Meteor Farm (1981) [70:15]
Phyllis Bruce, Laura Cook (sopranos)
Susan Kidwell, Daniel Kolbert, Larry DeGarris (saxophones)
Amy Snyder (organ)
Wesleyan Singers/Neely Bruce
Wesleyan Concert Choir/Richard Winslow
Wesleyan Gamelan/Sumarsam, Sukanto Sastrodarsono
South Indian Trio
West African Drumming Ensemble/Abraham Adzenyah (master drummer)
Wesleyan Big Band/Bill Barron
Wesleyan University Orchestra/Roger Solie
Neely Bruce, Richard Winslow (conductors)
Henry Brant (principal guest conductor)
rec. 1982, Crowell Concert Hall, Wesleyan University, Connecticut
INNOVA 411 [70:15]

Let’s start with a question: how many conductors does Meteor Farm have? The question is simple enough, but the answer is anything but. According to the booklet credits (listed above), there are three. However, the booklet also says, “Each group [has] its own conductor”. So, how many groups are there? Having discounted the three individual performers (two solo sopranos and organist) and the saxophones (who are “with the choir”), there are seven. However, in the booklet text you will also find reference to “two percussion ensembles” (presumably drawn from the orchestra?), which brings the total to nine.

==========

### BRIEF
Can you proceed with the review of Meteor Farm from the point where it stops?

==========

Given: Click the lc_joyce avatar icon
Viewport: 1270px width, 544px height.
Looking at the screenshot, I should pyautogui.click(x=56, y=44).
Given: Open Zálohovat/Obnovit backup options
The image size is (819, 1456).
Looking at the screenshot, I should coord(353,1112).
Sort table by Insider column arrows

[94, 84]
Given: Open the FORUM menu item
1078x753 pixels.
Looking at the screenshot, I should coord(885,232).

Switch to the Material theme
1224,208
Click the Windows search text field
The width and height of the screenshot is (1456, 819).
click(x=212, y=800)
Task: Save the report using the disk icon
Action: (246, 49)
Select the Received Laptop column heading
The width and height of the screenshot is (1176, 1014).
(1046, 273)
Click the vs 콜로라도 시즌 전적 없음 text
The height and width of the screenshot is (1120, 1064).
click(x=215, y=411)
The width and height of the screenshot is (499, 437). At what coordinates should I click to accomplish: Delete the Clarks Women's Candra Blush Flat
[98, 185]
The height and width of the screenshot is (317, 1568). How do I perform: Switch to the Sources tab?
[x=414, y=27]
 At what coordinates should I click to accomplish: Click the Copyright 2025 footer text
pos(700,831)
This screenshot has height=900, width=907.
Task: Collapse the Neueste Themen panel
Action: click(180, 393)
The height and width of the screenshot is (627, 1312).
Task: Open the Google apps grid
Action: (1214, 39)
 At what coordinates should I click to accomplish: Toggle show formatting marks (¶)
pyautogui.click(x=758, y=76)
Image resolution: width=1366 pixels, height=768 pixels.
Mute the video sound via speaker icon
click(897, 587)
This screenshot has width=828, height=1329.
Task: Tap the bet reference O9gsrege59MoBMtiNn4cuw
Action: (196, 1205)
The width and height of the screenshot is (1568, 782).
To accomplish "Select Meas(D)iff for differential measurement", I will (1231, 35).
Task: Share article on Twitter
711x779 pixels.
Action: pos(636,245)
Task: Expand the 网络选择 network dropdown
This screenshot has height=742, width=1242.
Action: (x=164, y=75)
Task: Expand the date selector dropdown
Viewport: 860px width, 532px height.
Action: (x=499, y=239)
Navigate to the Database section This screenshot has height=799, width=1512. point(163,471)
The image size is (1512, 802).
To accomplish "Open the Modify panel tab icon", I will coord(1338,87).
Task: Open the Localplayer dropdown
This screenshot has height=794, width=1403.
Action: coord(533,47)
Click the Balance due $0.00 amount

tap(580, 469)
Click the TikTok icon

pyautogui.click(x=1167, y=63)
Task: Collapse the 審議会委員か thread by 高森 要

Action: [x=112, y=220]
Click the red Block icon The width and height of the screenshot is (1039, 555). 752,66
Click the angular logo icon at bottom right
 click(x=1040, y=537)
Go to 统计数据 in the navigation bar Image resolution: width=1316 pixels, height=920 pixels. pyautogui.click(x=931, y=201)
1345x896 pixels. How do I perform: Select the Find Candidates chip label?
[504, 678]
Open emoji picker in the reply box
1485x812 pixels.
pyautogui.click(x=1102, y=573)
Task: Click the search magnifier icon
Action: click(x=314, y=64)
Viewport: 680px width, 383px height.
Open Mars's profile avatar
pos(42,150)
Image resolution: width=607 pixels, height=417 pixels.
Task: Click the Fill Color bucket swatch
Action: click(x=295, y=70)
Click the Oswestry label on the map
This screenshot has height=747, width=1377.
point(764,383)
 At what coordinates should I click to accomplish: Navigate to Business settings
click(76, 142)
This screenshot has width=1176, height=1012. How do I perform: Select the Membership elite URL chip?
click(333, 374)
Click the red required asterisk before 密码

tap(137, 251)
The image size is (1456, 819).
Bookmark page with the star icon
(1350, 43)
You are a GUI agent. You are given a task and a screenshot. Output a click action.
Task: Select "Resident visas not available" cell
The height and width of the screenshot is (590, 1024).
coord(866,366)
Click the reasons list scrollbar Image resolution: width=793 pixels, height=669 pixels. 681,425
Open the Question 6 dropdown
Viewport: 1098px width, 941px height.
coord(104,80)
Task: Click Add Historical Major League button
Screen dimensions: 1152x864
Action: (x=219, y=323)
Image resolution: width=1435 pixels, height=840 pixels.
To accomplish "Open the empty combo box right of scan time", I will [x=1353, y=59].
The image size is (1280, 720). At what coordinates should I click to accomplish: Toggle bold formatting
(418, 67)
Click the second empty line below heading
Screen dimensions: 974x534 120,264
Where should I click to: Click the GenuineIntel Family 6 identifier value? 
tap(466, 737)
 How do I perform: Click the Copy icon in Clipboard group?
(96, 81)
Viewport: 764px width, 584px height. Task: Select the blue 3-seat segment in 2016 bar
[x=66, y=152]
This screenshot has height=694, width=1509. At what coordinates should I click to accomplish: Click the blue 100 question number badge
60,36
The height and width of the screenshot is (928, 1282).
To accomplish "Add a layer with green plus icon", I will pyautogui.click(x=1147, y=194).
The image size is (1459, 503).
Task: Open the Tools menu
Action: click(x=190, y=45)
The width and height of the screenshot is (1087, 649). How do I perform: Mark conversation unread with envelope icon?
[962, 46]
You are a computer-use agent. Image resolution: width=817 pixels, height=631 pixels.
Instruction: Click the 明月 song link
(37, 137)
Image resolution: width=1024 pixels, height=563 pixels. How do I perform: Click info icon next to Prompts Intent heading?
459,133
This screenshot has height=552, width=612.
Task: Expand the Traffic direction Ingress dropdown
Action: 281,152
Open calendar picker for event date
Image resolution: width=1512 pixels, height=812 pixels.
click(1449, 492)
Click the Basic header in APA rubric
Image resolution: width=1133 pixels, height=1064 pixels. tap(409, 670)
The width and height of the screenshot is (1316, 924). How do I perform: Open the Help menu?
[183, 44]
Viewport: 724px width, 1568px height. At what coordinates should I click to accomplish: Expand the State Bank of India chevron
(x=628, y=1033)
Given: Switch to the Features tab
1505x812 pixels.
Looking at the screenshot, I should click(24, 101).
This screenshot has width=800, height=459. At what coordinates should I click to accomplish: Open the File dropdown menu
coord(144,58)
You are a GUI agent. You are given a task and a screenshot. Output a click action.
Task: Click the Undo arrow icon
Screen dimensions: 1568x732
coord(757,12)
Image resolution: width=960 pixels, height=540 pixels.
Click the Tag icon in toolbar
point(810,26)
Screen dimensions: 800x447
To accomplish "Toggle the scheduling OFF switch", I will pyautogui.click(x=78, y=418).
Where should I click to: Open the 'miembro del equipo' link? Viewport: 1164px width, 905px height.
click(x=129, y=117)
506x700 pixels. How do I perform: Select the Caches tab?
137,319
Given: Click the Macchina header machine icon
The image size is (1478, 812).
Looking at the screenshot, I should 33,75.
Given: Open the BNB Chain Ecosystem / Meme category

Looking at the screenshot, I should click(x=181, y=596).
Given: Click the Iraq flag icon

==========

### WRITTEN REPLY
Clearly, there must be more than the three listed conductors, so let’s tot up how many other conducting rôles the list contains: three groups have directors, one has a conductor, one has two musical directors (which we can count as one) and one a master drummer. That comes to six. Hence the discrepancy is resolved: these six plus the three listed as conductors makes nine, yes? Well, no – not exactly, because looking closer we can see that two of those “conductors” are in fact the choral directors, and we can’t count them twice. That leaves us with nine groups, but only seven conductors.

I can see only one group for which no conducting rôle is designated, and that’s the South Indian Trio, comprising voice, mrdangam and tambura. If we assume that this operates as a “chamber ensemble”, then the conducting rôle will effectively be “built in”. But, even this stretching of the point leaves us one conductor short. Yet we can’t even conclude that one conductor must be “doubling up”, because “each group has its own conductor”, hasn’t it? The co-ordinating conductor can “double up” by conducting a group as well, but that doesn’t help because the co-ordinator must be one of the seven. Ergo, either I’ve somehow got my arithmetic snarled up, which is entirely possible, or there must be one conductor inadvertently omitted from the credits!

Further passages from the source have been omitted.